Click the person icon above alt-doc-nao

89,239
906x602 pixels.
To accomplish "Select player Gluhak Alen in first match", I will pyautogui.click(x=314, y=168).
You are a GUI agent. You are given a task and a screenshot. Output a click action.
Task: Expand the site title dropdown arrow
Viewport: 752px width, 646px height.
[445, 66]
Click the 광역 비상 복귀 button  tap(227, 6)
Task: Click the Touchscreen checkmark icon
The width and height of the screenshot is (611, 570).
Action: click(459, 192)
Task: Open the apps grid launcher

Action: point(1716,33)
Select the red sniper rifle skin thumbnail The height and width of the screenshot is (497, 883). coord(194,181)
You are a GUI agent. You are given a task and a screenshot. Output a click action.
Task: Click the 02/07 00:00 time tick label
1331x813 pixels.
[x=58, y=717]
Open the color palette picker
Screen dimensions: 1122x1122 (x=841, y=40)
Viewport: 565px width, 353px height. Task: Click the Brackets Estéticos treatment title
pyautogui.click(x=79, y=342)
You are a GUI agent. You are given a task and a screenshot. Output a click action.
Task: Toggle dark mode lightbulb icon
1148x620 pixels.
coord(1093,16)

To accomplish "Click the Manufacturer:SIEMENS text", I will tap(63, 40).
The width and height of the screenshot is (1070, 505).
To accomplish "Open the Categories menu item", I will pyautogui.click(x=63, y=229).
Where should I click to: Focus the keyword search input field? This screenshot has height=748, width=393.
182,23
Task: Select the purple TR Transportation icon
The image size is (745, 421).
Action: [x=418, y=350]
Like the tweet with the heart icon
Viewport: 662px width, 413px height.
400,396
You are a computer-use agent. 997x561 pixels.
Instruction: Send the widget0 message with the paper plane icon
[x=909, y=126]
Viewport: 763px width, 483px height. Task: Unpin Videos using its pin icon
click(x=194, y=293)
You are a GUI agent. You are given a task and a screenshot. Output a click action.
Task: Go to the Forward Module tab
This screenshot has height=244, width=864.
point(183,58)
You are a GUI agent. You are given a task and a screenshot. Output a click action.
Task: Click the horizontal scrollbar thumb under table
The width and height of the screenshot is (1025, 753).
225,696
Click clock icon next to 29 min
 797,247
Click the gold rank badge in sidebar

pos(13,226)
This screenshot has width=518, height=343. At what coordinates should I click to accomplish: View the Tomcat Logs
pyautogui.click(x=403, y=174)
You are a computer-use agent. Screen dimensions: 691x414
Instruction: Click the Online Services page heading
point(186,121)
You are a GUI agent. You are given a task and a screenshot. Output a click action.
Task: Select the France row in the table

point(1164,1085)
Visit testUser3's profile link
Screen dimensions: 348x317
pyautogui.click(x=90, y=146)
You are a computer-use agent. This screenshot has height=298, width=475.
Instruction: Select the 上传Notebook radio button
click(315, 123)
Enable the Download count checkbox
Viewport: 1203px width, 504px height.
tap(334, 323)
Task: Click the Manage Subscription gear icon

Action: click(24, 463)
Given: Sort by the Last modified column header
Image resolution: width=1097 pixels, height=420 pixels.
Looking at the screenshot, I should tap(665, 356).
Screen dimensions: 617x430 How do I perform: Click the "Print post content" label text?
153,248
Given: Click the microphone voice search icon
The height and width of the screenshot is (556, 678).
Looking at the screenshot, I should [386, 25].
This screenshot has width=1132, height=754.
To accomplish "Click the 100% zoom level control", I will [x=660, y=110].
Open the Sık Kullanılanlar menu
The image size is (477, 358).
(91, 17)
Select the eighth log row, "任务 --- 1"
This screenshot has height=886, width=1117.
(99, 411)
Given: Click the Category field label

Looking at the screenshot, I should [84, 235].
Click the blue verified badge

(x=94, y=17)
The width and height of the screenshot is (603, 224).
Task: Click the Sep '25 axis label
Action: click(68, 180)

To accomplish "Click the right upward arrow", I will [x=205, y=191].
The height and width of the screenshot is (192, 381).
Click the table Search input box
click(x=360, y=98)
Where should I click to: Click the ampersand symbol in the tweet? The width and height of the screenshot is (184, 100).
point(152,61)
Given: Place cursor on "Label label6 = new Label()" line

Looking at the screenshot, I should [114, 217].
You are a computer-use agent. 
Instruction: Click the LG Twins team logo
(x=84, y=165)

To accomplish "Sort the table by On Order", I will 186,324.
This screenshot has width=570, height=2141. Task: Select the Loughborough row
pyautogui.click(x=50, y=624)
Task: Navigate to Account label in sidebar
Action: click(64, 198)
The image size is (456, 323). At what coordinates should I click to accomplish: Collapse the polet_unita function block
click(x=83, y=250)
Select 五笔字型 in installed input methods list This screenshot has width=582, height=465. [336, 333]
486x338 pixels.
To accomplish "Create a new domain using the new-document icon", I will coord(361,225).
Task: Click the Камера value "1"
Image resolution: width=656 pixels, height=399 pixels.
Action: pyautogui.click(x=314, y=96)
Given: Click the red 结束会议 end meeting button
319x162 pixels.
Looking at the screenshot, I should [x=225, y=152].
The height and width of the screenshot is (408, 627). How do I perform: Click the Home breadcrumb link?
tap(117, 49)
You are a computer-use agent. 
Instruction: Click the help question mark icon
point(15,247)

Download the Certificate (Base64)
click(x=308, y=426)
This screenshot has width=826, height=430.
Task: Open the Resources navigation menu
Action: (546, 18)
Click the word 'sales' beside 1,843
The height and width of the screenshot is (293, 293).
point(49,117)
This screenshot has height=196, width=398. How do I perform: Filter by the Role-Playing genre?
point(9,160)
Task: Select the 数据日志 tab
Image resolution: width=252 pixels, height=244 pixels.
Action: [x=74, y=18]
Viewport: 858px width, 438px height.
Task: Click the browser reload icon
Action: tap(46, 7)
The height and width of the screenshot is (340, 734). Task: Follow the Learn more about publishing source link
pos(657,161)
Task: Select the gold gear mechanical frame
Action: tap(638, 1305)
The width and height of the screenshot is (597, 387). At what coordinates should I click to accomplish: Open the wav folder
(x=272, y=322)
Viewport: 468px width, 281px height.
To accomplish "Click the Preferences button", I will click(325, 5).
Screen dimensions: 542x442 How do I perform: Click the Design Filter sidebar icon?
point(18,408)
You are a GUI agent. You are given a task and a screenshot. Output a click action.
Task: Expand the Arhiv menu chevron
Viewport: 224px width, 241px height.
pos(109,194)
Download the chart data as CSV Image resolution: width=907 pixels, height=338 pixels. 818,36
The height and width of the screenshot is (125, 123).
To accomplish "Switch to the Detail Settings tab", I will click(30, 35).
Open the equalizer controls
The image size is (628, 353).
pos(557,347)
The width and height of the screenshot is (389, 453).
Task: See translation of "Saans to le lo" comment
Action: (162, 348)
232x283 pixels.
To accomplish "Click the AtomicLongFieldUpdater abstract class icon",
☆ ☆ ☆ ☆ ☆ ☆ ☆
**Try it**
Where in the entries does the word "computer" occur? Copy out each line that has it.

**Task answer**
You are a computer-use agent. 997x561 pixels.
You are a computer-use agent. Screen dimensions: 691x414
You are a computer-use agent. This screenshot has height=298, width=475.
You are a computer-use agent. 
You are a computer-use agent. 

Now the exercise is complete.